DATA SHOWN:

———

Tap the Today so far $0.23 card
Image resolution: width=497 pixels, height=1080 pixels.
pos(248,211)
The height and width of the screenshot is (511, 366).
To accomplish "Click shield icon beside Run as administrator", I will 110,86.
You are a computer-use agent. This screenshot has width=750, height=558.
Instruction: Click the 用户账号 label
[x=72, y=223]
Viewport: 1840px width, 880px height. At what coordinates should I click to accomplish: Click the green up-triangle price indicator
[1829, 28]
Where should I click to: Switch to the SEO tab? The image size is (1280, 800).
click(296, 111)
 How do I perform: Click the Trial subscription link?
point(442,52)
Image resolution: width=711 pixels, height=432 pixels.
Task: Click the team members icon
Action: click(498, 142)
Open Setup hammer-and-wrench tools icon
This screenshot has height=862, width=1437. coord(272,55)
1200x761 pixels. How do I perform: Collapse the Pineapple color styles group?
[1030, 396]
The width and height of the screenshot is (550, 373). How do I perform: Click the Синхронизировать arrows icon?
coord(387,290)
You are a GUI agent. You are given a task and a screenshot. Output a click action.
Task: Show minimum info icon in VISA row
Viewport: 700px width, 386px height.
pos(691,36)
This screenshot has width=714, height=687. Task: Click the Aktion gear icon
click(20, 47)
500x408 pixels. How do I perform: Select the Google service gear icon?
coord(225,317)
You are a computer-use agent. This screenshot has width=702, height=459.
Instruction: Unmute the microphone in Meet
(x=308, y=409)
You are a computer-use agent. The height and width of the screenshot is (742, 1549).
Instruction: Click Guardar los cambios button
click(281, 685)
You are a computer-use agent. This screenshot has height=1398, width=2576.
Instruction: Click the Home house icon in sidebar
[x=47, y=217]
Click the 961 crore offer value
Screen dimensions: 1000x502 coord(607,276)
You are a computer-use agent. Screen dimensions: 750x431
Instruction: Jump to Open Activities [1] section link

———

EXERCISE: Exact reproduction of the whole material is the required answer.

SOLUTION:
Tap the Today so far $0.23 card
Image resolution: width=497 pixels, height=1080 pixels.
pos(248,211)
The height and width of the screenshot is (511, 366).
To accomplish "Click shield icon beside Run as administrator", I will 110,86.
You are a computer-use agent. This screenshot has width=750, height=558.
Instruction: Click the 用户账号 label
[x=72, y=223]
Viewport: 1840px width, 880px height. At what coordinates should I click to accomplish: Click the green up-triangle price indicator
[1829, 28]
Where should I click to: Switch to the SEO tab? The image size is (1280, 800).
click(296, 111)
 How do I perform: Click the Trial subscription link?
point(442,52)
Image resolution: width=711 pixels, height=432 pixels.
Task: Click the team members icon
Action: click(498, 142)
Open Setup hammer-and-wrench tools icon
This screenshot has height=862, width=1437. coord(272,55)
1200x761 pixels. How do I perform: Collapse the Pineapple color styles group?
[1030, 396]
The width and height of the screenshot is (550, 373). How do I perform: Click the Синхронизировать arrows icon?
coord(387,290)
You are a GUI agent. You are given a task and a screenshot. Output a click action.
Task: Show minimum info icon in VISA row
Viewport: 700px width, 386px height.
pos(691,36)
This screenshot has width=714, height=687. Task: Click the Aktion gear icon
click(20, 47)
500x408 pixels. How do I perform: Select the Google service gear icon?
coord(225,317)
You are a computer-use agent. This screenshot has width=702, height=459.
Instruction: Unmute the microphone in Meet
(x=308, y=409)
You are a computer-use agent. The height and width of the screenshot is (742, 1549).
Instruction: Click Guardar los cambios button
click(281, 685)
You are a computer-use agent. This screenshot has height=1398, width=2576.
Instruction: Click the Home house icon in sidebar
[x=47, y=217]
Click the 961 crore offer value
Screen dimensions: 1000x502 coord(607,276)
You are a computer-use agent. Screen dimensions: 750x431
Instruction: Jump to Open Activities [1] section link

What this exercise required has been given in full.